Detock: High Performance Multi-region Transactions at Scale, SIGMOD 2023. This paper is about strict serializable transactions in a geo-distributed database. It’s named “Detock” for deterministic deadlock avoidance. My presentation to the Distributed Systems Reading Group is above, and my written summary is below.


Calvin

Detock’s goals:

  • Strict-serializable, multi-region transactions.
  • Low latency and high throughput under high contention.
  • Handle contention between multi- and single-region transactions.

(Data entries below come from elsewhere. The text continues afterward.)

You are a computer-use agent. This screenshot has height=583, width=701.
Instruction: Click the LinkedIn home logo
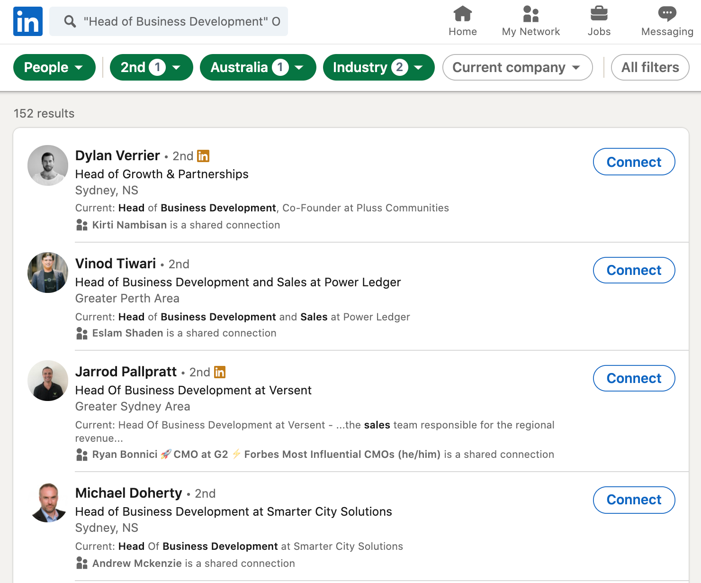[27, 21]
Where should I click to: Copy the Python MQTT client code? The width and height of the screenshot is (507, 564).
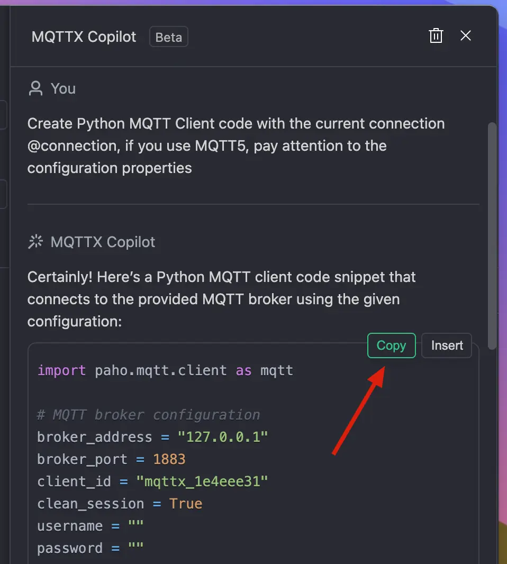[391, 345]
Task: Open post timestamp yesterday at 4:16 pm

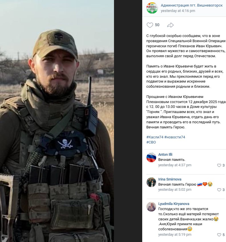Action: tap(178, 11)
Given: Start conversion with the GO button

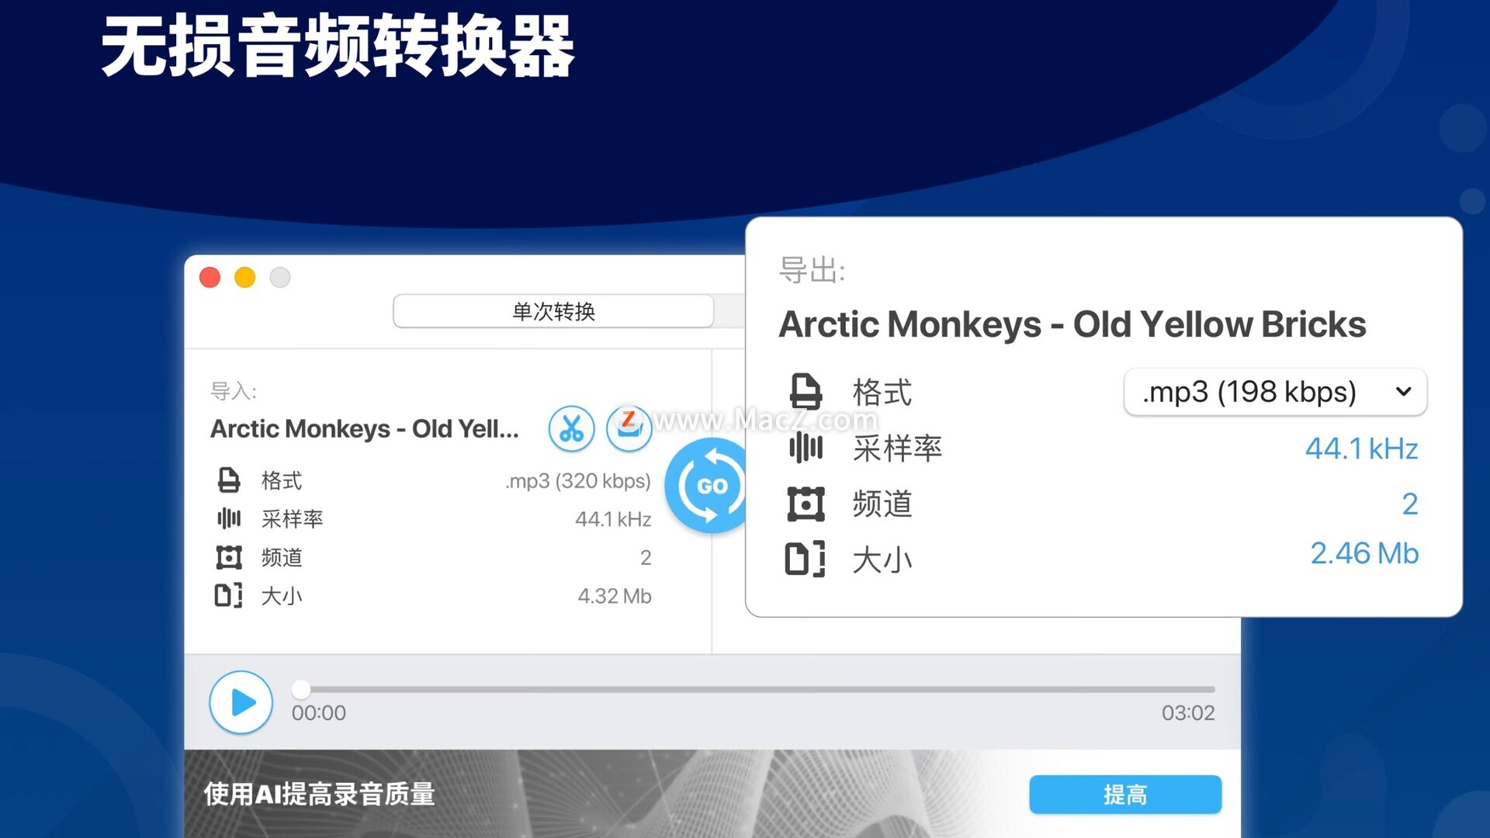Looking at the screenshot, I should (707, 486).
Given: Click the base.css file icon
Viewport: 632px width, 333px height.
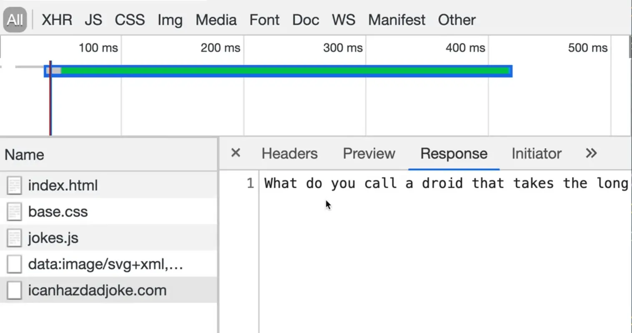Looking at the screenshot, I should tap(14, 212).
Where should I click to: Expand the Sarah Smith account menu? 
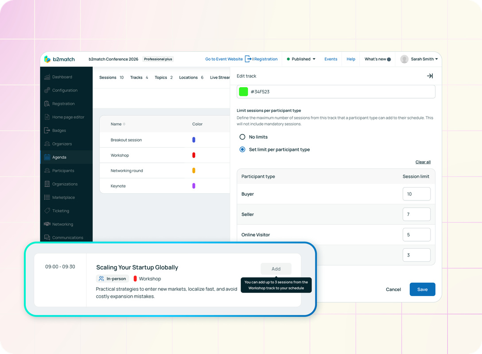[419, 59]
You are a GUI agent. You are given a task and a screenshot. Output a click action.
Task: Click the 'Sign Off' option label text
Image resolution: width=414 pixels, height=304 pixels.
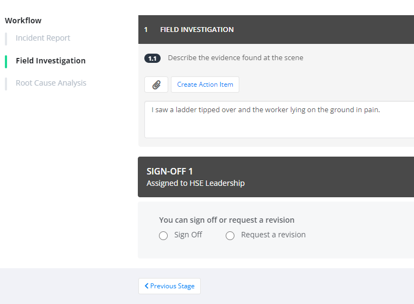coord(188,235)
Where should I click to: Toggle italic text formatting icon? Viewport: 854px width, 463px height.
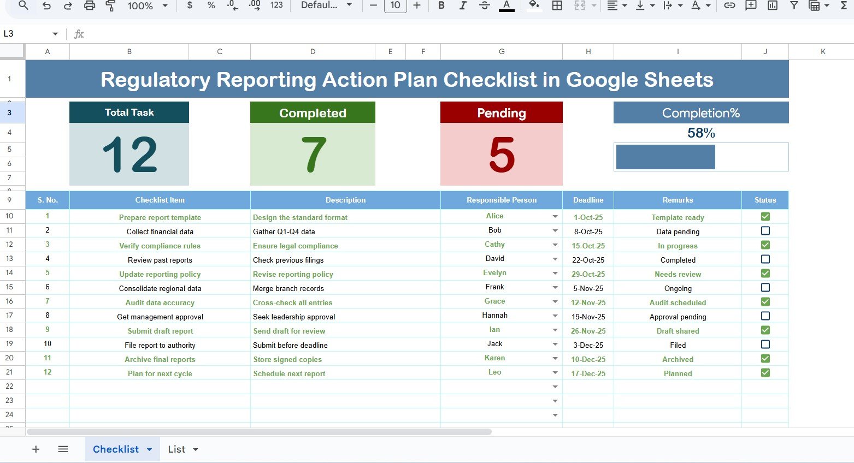(x=463, y=5)
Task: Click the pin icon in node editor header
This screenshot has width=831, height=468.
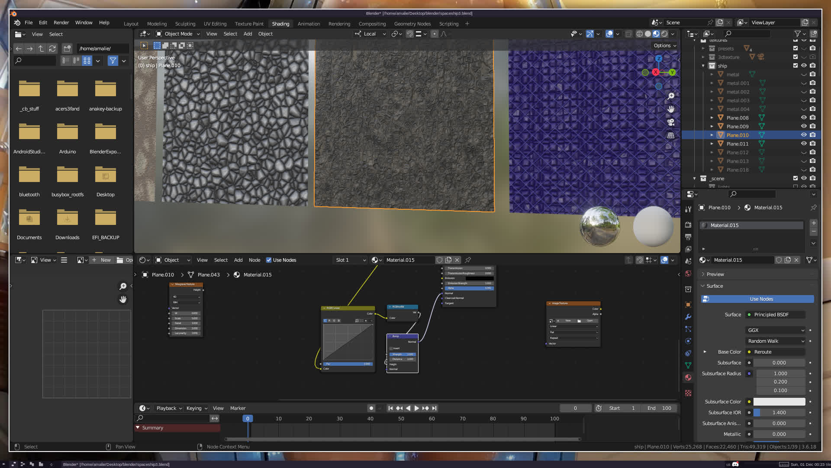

Detock descends from a lineage of “deterministic” databases invented by Daniel Abadi and others, starting with Calvin: Fast Distributed Transactions for Partitioned Database Systems in 2012. Calvin decides in advance how a sequence of transactions will execute, before the transactions fan out to the partitions. (It took me years to realize it was named for John Calvin, who taught that souls were predestined for heaven or hell.) Then there was SLOG: Serializable, Low-latency, Geo-replicated Transactions in 2019, which applies deterministic transactions to geo-replication. Detock has the same architecture and mostly the same code as SLOG, but it resolves deadlocks differently, as you’ll see.

Detock’s Architecture

Detock is partitioned and distributed across geographic regions. A region can have multiple partitions. Each item in the datastore has one home region, which holds the authoritative fresh copy of that item. An item can be asynchronously replicated from its home region to other regions; the other regions can have a read-only cache of the item.

A transaction can arrive at any partition; the partition becomes the transaction’s coordinator. Transactions are one-shot, which is a requirement of deterministic databases. We can’t do SQL-style conversational transactions. The read set and write set are either declared by the client, or can be determined with static analysis of the transaction’s code if it’s a procedure, or else the coordinator does a reconnaissance transaction to determine the read and write set. If the coordinator uses a reconnaissance transaction, and then the data changes such that the read and write set become invalid, that’s detected somehow and the transaction is retried.

The coordinator uses a “home directory” to map data items to their home regions, annotates the read/write sets with their respective regions, and forwards the transaction to all participant regions.

Single-Home Transactions

For a single-home transaction, the transaction is added to the log in its home region. These logs are stored in batches and written to disk every five milliseconds (batched to minimize disk I/O, I think).

Single-home transactions are arranged in a graph according to their dependencies, and there won’t be any cycles. The paper explains why single-home transactions can’t have dependency cycles with each other, I think this is because they’re one-shot transactions which have already been totally ordered by the sequencer. Since they can’t have cycles, they don’t have deadlocks, so the scheduler dispatches them to the workers in a straightforward way. Whenever all a transaction’s dependencies have finished, the transaction can run.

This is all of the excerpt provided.